Beside one of the windows stood a man, blaster at his hip. Advancing upon him, crouching like a beast of prey stalking food, was another man. The smell of burned flesh tainted the room as the blaster whispered.
Something had happened to the painting of “The Watchers.” It had swung on a pivot in its center, revealing behind it a cavern of blackness. Starlight was shattered by a glinting object that stood within the darkness.
The man who held the blaster was talking, talking in a baffled, ferocious, savage undertone, talking to the thing that advanced upon him, a rattle of words that had no meaning, half profanity, half pure terror, all bordering on madness.
“Alf!” shrieked Carter. But Alf didn’t seem to hear him, went on talking. The thing that stalked him, however, swung about, huddled for an indecisive instant.
“Lights!” yelled Lathrop. “Turn on those lights!”
He heard Carter fumbling in the darkness, hunting for the switch. Scarcely breathing, he stood and waited, the Martian weapon in his hand.
The man in the center of the room was shambling toward him now, but he knew he didn’t dare to shoot until the lights were on. He had to be sure what happened.

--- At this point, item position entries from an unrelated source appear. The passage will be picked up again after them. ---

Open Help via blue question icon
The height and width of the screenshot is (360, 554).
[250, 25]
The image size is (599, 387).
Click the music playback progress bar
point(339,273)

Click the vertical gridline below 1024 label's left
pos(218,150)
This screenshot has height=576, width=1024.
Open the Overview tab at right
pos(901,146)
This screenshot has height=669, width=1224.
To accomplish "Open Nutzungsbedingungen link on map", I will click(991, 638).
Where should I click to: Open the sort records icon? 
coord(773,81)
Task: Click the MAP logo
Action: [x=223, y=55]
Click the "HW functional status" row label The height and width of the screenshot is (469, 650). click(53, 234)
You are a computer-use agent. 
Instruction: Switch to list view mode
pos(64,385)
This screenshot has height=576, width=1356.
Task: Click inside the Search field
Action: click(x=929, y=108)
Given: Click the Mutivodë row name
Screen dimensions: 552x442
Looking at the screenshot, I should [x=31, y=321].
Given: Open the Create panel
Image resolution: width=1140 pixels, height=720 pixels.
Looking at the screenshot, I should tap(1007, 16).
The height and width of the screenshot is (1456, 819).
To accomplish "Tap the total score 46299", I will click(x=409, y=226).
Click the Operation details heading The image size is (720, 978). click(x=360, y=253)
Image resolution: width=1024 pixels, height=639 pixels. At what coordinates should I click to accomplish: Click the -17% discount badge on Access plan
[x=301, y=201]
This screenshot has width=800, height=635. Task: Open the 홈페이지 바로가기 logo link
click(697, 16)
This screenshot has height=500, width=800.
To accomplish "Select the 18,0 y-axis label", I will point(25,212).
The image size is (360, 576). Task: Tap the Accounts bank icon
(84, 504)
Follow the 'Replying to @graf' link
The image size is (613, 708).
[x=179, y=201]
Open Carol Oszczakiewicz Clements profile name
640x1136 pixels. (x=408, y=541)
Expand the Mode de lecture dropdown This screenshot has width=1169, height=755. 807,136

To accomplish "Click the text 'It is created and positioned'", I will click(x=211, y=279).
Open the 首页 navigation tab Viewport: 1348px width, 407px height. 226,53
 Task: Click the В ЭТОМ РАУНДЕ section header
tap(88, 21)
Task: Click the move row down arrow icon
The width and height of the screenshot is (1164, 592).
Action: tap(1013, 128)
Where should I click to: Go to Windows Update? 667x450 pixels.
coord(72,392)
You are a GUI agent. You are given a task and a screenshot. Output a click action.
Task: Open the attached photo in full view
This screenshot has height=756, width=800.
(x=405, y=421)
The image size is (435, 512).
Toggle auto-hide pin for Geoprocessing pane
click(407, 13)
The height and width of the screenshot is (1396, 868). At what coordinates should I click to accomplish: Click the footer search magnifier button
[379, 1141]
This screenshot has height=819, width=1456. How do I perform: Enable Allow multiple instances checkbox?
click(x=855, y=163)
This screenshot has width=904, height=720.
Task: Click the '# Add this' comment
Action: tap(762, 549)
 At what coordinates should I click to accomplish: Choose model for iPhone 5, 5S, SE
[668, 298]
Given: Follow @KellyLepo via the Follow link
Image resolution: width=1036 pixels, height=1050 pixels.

The switch clicked and Lathrop blinked in the sudden flood of light. Before him crouched Peter Harper, clothes ripped to smoldering ribbons, face half eaten away by the blaster, one arm gone — crouching as if to spring.
Lathrop snapped the weapon up, pressed the button. The blue radiance flamed out, bored into Peter Harper.
There was no shrinking this time. The spear of blue seemed to slam the man back on the floor and pin him there. He writhed and blurred and ran together. The clothes were gone, the eaten face, with the scraggly, pink whiskers disappeared. Instead came taloned claws and a face that had terrible eyes and a parrot beak. A thing that mewed and howled and yammered. A thing that struggled in vicious convulsions and melted — melted and stank.